Records from a dataset

=======

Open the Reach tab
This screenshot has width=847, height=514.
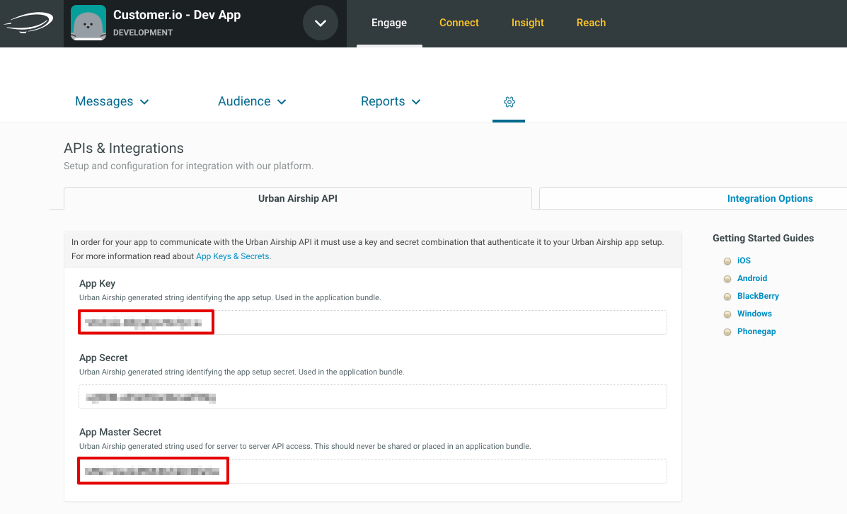point(591,23)
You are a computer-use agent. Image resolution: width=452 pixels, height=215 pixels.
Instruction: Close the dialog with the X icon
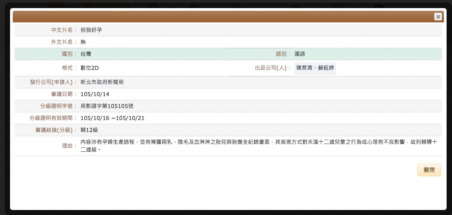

=======

# What the exercise asks
For the records above, output each one exactly and skip any image.

# Solution for this exercise
Open the Reach tab
This screenshot has width=847, height=514.
point(591,23)
You are a computer-use agent. Image resolution: width=452 pixels, height=215 pixels.
Instruction: Close the dialog with the X icon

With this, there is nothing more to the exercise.